O que havia dentro não era um homem. Era uma coisa. Uma estátua de carvão e carne retorcida. O rosto era irreconhecível, os membros contraídos numa posição fetal de agonia suprema. O cheiro era indescritível. Um cheiro que eu nunca esqueceria.

Uma onda de náusea e dor tão avassaladora me atingiu que eu quase desmaiei ali mesmo. Meu filho, um garoto arrogante e estúpido, mas mesmo assim meu filho. Reduzido àquilo. Aquela massa negra e horrível.

A raiva voltou, cem vezes pior. Uma fúria cega, incontrolável. Precisava de um culpado. Precisava de um rosto para aquela dor que estava sentindo. E o único rosto por perto era o dela.

Virei-me, meus olhos procurando Paula. Ela havia saído do carro, ficando parada a alguns metros, observando a cena com horror. Seu vestido de noiva era um insulto grotesco naquele cenário de morte.
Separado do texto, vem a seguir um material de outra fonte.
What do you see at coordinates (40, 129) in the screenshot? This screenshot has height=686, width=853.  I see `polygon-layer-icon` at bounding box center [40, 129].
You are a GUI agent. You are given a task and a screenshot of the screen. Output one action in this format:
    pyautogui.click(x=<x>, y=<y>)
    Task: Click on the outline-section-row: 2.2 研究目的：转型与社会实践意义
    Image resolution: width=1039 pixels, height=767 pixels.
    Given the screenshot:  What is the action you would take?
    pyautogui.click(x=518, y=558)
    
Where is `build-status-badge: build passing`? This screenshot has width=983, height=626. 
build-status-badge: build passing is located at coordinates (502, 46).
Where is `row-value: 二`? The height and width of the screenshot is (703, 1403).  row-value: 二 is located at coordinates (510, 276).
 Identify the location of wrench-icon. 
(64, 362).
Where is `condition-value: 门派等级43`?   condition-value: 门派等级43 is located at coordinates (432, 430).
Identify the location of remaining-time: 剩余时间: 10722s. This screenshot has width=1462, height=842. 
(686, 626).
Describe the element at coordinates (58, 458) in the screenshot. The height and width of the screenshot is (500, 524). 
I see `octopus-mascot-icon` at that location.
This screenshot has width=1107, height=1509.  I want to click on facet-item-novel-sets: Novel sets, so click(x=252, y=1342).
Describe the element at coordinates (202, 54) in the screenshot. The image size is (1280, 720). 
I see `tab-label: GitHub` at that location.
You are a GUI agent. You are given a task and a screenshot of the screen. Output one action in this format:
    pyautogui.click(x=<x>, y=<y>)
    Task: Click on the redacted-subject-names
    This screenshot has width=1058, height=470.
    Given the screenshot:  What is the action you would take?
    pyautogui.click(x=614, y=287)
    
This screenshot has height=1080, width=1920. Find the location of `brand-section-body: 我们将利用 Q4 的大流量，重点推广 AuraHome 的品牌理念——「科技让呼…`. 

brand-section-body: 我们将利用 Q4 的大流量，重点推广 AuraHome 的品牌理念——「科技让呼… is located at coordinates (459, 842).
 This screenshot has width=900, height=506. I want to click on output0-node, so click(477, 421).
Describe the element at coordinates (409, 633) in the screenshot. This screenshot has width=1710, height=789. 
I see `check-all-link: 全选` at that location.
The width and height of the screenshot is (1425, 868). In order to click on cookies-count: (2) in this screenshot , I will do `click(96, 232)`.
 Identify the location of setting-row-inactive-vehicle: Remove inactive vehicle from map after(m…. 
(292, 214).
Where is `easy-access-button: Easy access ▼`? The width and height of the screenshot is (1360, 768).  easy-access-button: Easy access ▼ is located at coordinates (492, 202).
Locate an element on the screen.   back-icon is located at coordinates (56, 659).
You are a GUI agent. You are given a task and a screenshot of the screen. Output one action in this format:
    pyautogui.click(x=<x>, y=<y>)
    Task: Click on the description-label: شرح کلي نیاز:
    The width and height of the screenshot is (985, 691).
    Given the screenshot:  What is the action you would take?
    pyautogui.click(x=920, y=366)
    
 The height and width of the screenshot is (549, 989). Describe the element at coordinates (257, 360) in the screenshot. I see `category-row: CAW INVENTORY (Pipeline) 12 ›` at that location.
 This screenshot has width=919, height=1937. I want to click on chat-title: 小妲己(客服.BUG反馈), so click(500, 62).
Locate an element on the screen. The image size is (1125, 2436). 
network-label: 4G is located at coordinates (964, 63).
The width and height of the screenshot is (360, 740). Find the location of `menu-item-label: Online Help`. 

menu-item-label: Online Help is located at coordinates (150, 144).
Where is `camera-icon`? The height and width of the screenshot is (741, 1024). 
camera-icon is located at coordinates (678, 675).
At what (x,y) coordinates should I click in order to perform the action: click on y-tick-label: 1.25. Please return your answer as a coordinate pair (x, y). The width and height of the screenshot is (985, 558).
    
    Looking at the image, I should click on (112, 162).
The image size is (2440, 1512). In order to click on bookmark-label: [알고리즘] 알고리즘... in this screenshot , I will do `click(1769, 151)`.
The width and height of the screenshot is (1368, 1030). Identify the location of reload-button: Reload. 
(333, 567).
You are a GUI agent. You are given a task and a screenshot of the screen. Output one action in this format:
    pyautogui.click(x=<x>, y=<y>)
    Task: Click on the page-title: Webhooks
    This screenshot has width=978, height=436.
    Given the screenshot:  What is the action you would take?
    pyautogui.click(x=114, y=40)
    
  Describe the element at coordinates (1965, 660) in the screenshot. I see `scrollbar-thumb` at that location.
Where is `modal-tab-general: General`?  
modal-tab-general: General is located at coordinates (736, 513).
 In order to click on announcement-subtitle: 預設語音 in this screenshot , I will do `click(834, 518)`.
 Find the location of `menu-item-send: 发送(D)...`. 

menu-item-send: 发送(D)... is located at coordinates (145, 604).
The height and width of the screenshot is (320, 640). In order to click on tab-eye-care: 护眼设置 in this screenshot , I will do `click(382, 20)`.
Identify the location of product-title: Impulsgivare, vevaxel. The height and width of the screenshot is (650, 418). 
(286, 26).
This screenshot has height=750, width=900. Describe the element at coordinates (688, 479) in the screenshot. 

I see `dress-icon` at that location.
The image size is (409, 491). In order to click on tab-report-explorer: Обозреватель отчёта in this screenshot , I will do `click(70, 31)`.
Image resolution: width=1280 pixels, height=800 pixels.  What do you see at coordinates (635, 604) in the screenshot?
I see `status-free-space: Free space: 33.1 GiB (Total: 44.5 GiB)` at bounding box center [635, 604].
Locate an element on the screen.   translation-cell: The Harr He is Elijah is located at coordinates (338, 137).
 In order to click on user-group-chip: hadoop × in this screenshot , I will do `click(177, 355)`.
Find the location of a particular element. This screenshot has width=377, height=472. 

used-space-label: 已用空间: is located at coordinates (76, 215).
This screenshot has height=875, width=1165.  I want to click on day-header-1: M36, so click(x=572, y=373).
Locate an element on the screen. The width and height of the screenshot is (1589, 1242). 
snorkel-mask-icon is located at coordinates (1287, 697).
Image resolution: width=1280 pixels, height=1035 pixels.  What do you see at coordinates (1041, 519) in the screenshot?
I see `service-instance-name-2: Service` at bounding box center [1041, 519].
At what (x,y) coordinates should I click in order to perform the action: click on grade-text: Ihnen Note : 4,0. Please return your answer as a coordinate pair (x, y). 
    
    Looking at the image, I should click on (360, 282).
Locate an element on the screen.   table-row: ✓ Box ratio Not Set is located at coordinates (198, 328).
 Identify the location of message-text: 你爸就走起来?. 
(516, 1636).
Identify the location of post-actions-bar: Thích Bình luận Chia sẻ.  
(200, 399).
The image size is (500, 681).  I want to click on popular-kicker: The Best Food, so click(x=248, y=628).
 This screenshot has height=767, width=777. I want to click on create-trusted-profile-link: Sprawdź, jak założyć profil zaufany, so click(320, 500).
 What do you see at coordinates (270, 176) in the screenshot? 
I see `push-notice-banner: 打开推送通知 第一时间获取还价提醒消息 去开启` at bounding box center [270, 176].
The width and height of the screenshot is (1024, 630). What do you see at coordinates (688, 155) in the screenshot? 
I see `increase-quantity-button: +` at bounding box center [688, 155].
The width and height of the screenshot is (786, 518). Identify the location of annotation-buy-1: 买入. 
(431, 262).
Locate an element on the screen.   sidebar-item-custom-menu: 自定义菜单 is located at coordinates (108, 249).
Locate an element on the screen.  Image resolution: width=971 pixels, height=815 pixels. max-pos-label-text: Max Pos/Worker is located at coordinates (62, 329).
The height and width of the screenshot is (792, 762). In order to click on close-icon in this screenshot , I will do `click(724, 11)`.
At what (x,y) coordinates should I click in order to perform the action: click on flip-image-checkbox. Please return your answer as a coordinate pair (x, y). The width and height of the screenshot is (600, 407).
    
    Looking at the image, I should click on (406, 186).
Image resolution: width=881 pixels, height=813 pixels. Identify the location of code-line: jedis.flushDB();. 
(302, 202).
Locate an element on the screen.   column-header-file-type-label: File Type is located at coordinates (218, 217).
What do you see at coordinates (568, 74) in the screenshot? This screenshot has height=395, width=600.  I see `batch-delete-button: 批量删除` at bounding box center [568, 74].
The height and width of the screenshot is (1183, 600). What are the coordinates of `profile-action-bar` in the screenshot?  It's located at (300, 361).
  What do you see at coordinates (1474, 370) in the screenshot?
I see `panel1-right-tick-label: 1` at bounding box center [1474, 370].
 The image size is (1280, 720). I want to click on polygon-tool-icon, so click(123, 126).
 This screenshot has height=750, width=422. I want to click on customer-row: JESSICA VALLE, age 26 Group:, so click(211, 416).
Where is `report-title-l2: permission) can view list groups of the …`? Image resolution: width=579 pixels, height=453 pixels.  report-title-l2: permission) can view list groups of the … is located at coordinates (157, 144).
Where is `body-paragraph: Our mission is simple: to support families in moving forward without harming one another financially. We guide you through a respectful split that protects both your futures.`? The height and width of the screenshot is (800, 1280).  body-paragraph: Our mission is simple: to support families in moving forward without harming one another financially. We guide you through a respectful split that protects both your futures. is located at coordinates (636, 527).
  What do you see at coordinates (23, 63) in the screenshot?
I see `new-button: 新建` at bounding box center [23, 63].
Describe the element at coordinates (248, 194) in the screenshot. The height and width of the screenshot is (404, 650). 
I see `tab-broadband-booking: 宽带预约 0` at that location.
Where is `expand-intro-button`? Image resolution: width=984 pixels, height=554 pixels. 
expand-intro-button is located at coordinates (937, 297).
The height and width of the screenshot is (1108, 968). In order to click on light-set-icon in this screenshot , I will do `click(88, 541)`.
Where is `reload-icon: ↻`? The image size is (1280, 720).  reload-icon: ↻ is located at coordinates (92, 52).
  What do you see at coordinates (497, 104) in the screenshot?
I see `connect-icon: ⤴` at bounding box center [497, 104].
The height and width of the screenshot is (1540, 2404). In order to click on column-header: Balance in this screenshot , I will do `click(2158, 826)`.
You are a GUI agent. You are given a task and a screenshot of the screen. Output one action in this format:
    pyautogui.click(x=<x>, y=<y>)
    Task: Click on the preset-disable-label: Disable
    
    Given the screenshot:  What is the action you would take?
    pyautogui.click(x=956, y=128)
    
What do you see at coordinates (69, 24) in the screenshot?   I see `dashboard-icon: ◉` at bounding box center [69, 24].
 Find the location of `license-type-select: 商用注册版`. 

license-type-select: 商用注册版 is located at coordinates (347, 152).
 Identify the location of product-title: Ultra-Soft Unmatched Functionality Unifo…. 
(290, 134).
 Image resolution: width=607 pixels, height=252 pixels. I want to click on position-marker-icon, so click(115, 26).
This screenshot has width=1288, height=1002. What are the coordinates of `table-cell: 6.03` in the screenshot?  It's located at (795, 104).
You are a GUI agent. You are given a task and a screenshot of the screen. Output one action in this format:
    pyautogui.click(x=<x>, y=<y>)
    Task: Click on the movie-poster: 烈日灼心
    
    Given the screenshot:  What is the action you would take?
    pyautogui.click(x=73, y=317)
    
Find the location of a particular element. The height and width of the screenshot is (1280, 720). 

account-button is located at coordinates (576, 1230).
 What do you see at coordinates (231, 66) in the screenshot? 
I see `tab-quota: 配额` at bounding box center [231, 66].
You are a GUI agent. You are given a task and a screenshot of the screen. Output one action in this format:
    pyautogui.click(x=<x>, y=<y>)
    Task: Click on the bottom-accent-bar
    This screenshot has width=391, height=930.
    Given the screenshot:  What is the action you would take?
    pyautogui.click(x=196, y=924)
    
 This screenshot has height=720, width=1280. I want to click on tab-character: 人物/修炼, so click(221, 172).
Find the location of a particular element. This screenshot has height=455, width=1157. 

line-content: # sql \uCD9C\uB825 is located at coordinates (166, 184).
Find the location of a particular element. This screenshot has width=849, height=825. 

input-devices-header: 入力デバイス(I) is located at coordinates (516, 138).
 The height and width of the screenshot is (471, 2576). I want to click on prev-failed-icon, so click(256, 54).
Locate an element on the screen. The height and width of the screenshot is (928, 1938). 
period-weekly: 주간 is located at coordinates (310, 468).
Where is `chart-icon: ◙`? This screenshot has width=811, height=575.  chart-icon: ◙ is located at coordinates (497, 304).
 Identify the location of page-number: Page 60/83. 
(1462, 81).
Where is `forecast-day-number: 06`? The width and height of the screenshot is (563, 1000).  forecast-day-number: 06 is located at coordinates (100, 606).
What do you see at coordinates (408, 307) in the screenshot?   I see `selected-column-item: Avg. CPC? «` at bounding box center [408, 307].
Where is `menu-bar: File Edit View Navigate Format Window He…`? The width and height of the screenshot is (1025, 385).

Avancei em direção a ela. Ela tentou recuar, mas meus homens a cercaram. Agarrei-a pelo braço com uma força desumana, arrastando-a através da terra suja, ignorando seus gritos de protesto.

— Olhe! — gritei, arremessando-a de joelhos ao lado do saco negro. Sua mão entrou no saco preto e acabou tocando no peito que um dia foi músculo e agora era só um torrão chamuscado.

Ela tocou o tecido ensanguentado e gritou, um som de puro terror.

— OLHE PARA O QUE O SEU PAI FEZ! OLHE PARA O SEU NOIVO, SUA MALDITA ASSASSINA!

Ela estava tremendo incontrolavelmente, seu rosto enterrado nas mãos, seu corpo convulsionando em soluços. A visão era grotesca, a noiva de branco, ajoelhada na sujeira, ao lado dos restos carbonizados do noivo, com o novo marido gritando acusações de assassinato.

Os policiais olhavam em choque. Meus homens estavam tensos, prontos para qualquer coisa. O mundo parou para assistir à minha loucura.

Paula levantou o rosto, suas feições distorcidas pela dor e pelo nojo. As lágrimas haviam limpado caminhos limpos em seu rosto sujo de terra e lágrimas.

— Eu não fiz isso — ela chorou, sua voz um fio de esperança no meio do desespero. — Por favor… eu não fiz isso.

Mas eu já não a ouvia. A dor era grande demais. A raiva era tudo que me restava. Apontei para ela, para o corpo, para o mundo.

— ELA É UMA CACCINI! — gritei, minha voz se perdendo no vento que soprava do mar. — O SANGUE DELES ESTÁ NISSO! EU OS DESTRUIREI! DESTRUIREI TODOS ELES!

E naquele momento, ajoelhada na lama ao lado do corpo do homem que deveria ser seu marido, Paula não me olhou com medo ou ódio. Ela me olhou com uma pena tão profunda, tão absoluta, que me cortou mais profundamente que qualquer lâmina.

Ela via que eu já estava destruído. E que a minha vingança seria a minha própria condenação.